Commuter rail station in Elmhurst, Illinois

Elmhurst is a Metra commuter railroad station in downtown Elmhurst, Illinois, a western suburb of Chicago. It is served by the Union Pacific West Line, and lies 15.7 mi from the eastern terminus. Trains go east to Ogilvie Transportation Center in Chicago and as far west as Elburn, Illinois. Travel time to Ogilvie ranges from 39 minutes on local trains to 26 minutes on express trains, as there are some trains that go non-stop between Elmhurst and Chicago. Evening peak trains make the run between Ogilvie and Elmhurst in as little as 24 minutes. As of 2018, Elmhurst is the fifth busiest of the 236 non-downtown stations in the Metra system, with an average of 1,550 weekday boardings. Unless otherwise announced, inbound trains use the north platform and outbound trains use the south platform.

### Collected material

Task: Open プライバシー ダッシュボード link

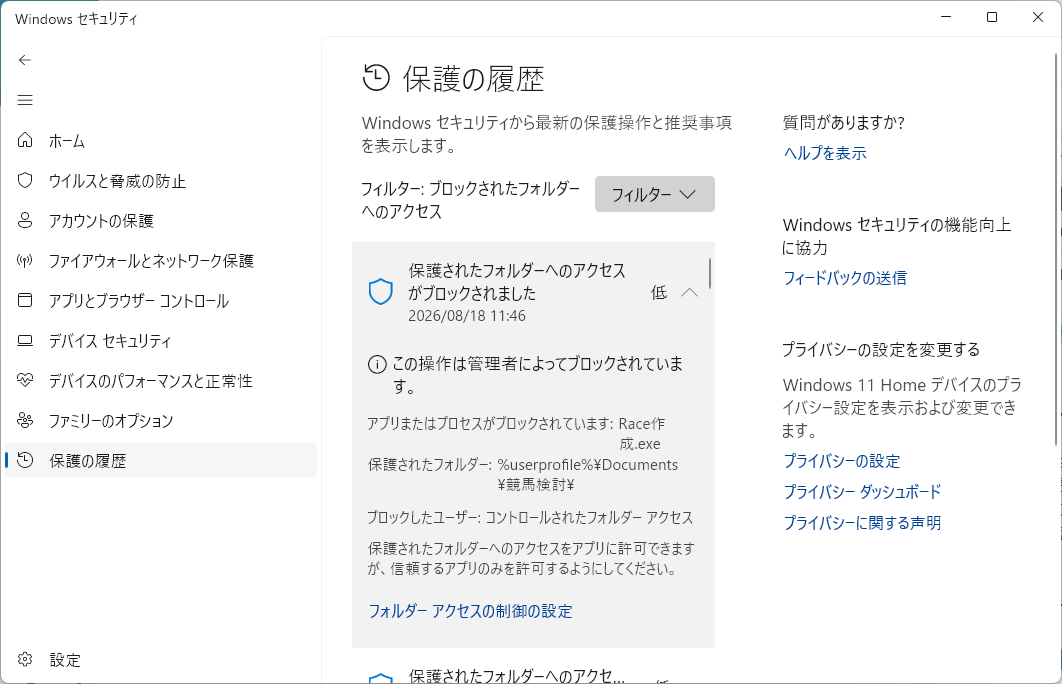Action: click(x=862, y=492)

### Required action 1
For each statement about the Elmhurst station text, answer yes or no according to that text, and quote the words that decide it. (a) The station is served by the Union Pacific North Line. (b) Express trains can reach Ogilvie in 26 minutes. (c) Inbound trains normally use the south platform.
### Required action 2
Resume the Elmhurst station text after its final sentence, adding a few more sentences in the same style.
The material was taken from a separate source.

### Reply 1
(a) No: "It is served by the Union Pacific West Line"
(b) Yes: "to 26 minutes on express trains"
(c) No: "inbound trains use the north platform and outbound trains use the south platform"

### Reply 2
As of September 8, 2025, Elmhurst is served by all 58 trains (29 in each direction) on weekdays, by all 20 trains (10 in each direction) on Saturdays, and by all 18 trains (nine in each direction) on Sundays and holidays.

The station is on ground level, on York Street between 1st Street and Park Avenue. Elmhurst University and Wilder Park Conservatory are both several blocks away. Pace suburban buses stop on York Street and on 1st Street. The station is just a few blocks west of Union Pacific's Proviso railroad yard. Due to the relatively close proximity to the railroad yard, Metra trains occasionally must use the middle track to avoid the frequent freight traffic. Because the middle track has no platform, the train's cab car receives and discharges passengers at the York Street railroad crossing when this does occur.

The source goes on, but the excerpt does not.